**Work instructions:**
(A) Using the article on AI progress on ARC-AGI-2, please explain in one to three sentences why it concludes that there was a substantial gap in general reasoning across AI systems.
(B) Continue the article on AI progress on ARC-AGI-2 from the point where it stops.

(Given text Opens)

AI Models Achieve Near 30% on Challenging ARC-AGI-2 Benchmark, Signaling Rapid Progress

Recent developments in artificial intelligence have seen models achieve unprecedented performance on the Abstract and Reasoning Corpus for Artificial General Intelligence (ARC-AGI) benchmark, particularly its more challenging second iteration, ARC-AGI-2. This progress has surprised researchers, with one long-time ARC expert describing the advancements as "scary" and "unprecedented."

The ARC-AGI benchmark, introduced by François Chollet in 2019, is designed to measure fluid intelligence and abstract reasoning, critical components for Artificial General Intelligence (AGI). Unlike traditional benchmarks that often reward memorization or narrow task-specific skills, ARC-AGI presents visual grid-based puzzles requiring models to infer underlying rules from minimal examples and apply them to novel situations, a task humans find relatively easy but AI systems have historically struggled with.

Earlier this year, performance on the initial ARC-AGI-1 benchmark saw leading models like OpenAI's experimental o3 achieve scores around 75-87%, a significant leap from previous attempts. However, many other models still "barely get 40% on ARC AGI 1," as noted by Chris, an expert who has worked with ARC for years. This indicated a substantial gap in general reasoning capabilities across different AI systems.

(Given text Closes)
(Records supplied Opens)

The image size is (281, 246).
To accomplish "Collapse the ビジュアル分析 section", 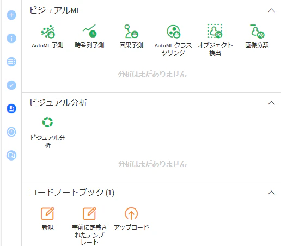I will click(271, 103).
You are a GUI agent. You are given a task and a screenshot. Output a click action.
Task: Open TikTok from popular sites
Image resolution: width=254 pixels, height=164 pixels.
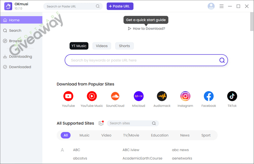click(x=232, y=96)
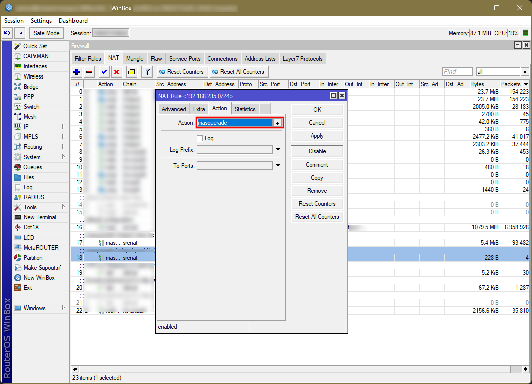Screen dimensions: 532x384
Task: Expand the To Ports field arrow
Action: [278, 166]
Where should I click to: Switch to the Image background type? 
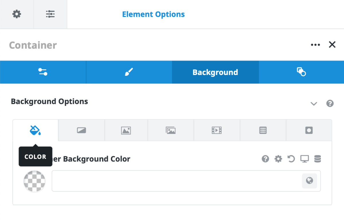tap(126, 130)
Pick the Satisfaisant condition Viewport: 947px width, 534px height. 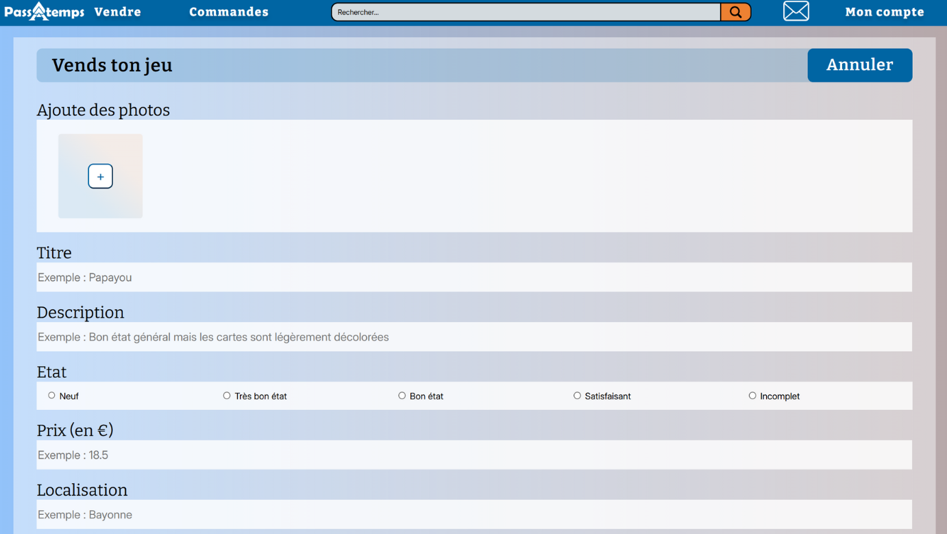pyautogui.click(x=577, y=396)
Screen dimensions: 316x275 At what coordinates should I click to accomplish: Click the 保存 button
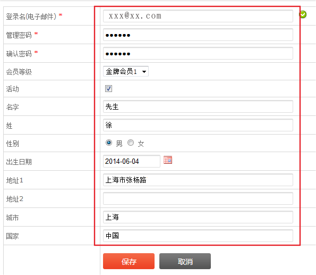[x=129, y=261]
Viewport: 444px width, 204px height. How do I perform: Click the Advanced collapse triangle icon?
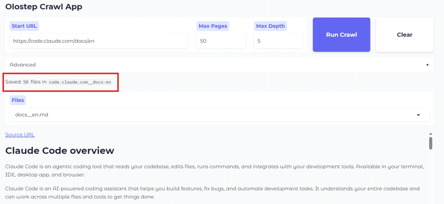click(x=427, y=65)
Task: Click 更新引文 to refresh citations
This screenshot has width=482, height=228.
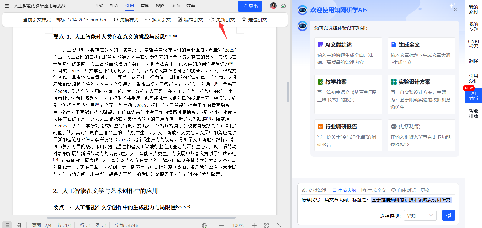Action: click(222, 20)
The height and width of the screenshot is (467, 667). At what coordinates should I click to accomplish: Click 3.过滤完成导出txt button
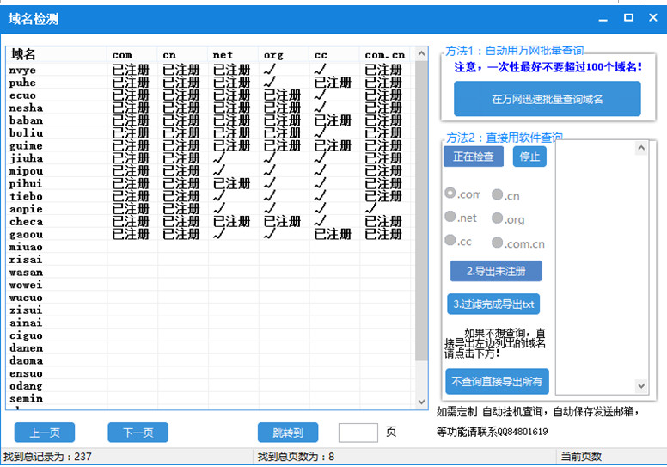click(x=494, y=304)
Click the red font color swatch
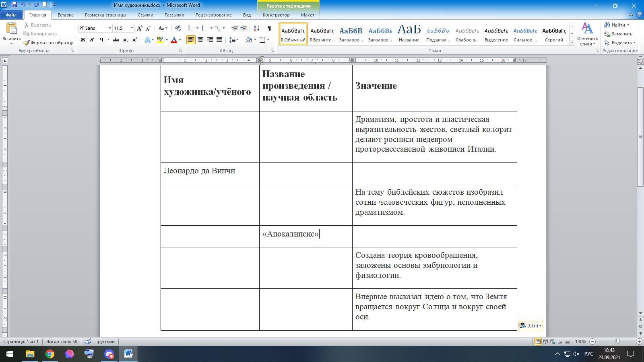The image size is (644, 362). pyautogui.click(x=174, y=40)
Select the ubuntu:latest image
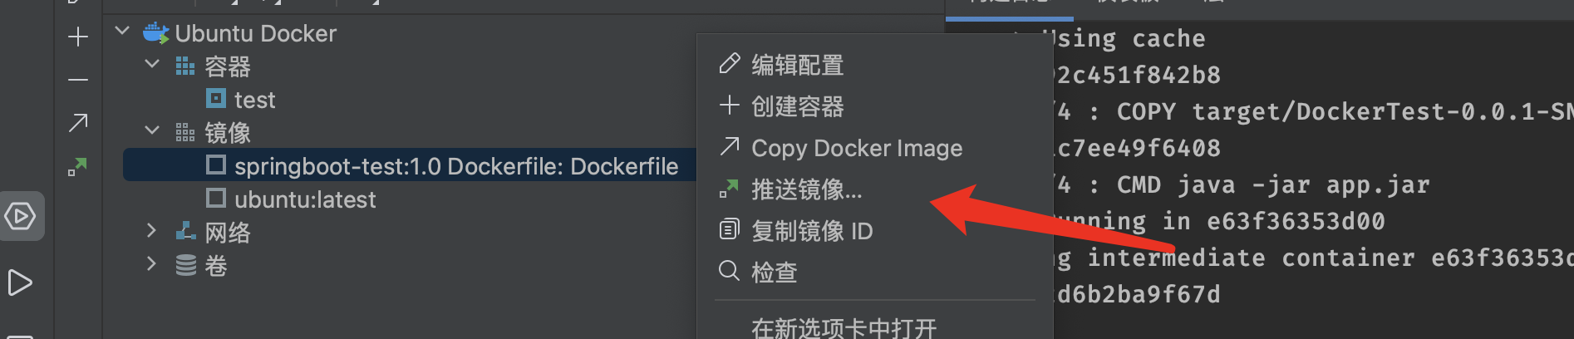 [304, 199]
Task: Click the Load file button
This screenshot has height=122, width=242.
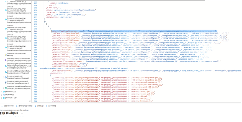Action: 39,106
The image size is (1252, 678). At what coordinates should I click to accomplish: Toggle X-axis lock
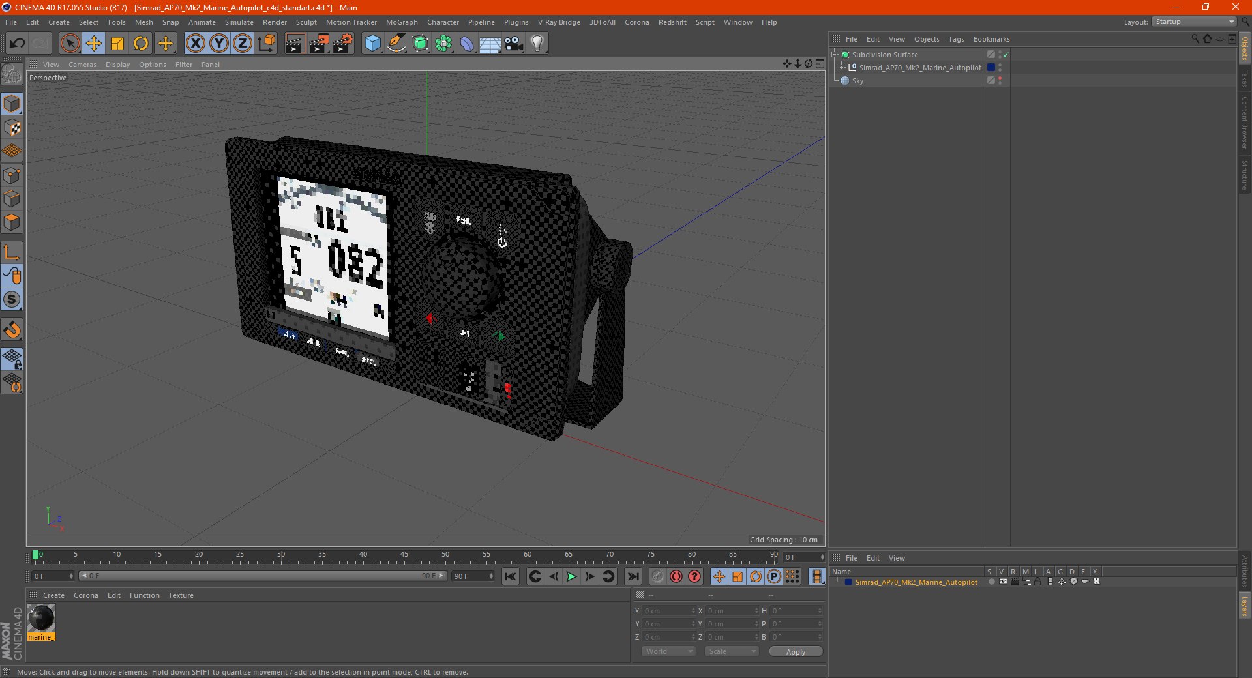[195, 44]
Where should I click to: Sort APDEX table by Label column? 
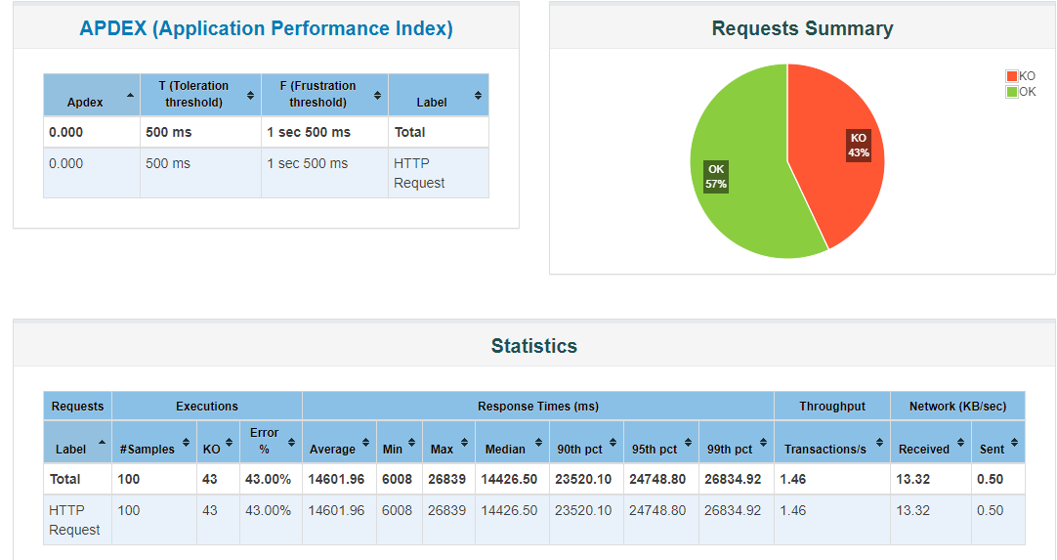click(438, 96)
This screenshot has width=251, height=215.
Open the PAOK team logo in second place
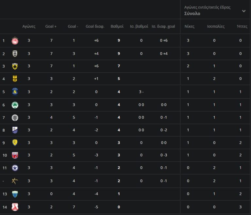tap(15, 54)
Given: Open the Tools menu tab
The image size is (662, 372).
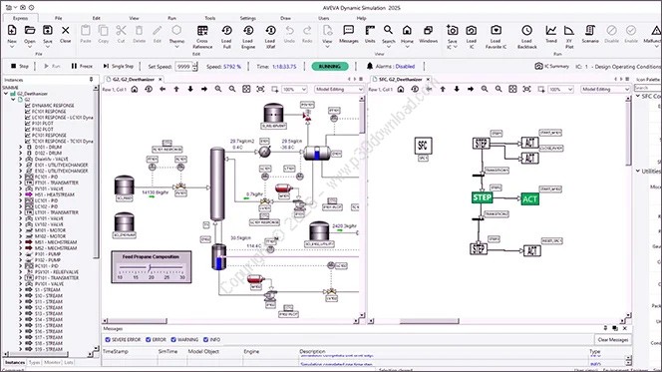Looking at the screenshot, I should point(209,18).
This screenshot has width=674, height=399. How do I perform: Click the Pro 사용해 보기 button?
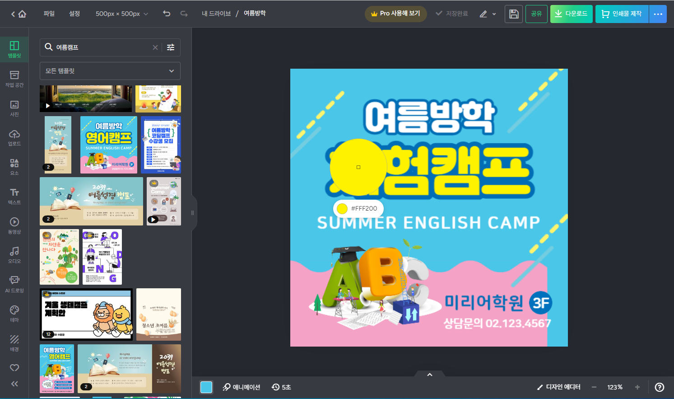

(Records supplied Closes)

**Numbered answers:**
(A) Leading models such as OpenAI's experimental o3 scored around 75-87% on ARC-AGI-1, while many other models still barely reached 40%. That spread is what the article says indicated the gap.

(B)
The recently introduced ARC-AGI-2, launched in March 2025, significantly raises the bar by emphasizing efficiency and capability, making it considerably harder than its predecessor. While general large language models (LLMs) have shown dramatically lower scores, specialized systems are pushing boundaries. Jeremy Berman recently achieved a new state-of-the-art score of 29.4% on ARC-AGI-2, demonstrating a notable advance in abstract reasoning capabilities.

This rapid improvement has profound implications for the pursuit of AGI. > "It starts getting scary when the models start doing really well on benchmarks you thought would take years," Chris stated, adding, "Like what do you mean models are getting 30-40% on ARC AGI 2, when they could barely get 40% on arc AGI 1, beginning of this year. I’ve been working with and on ARC for years. This is unprecedented progress even for training on a test set." Despite these gains, human performance on ARC-AGI-2 remains at 100%, and the computational cost for AI solutions is still significantly higher than human problem-solving, highlighting ongoing challenges in efficiency and true human-like generalization.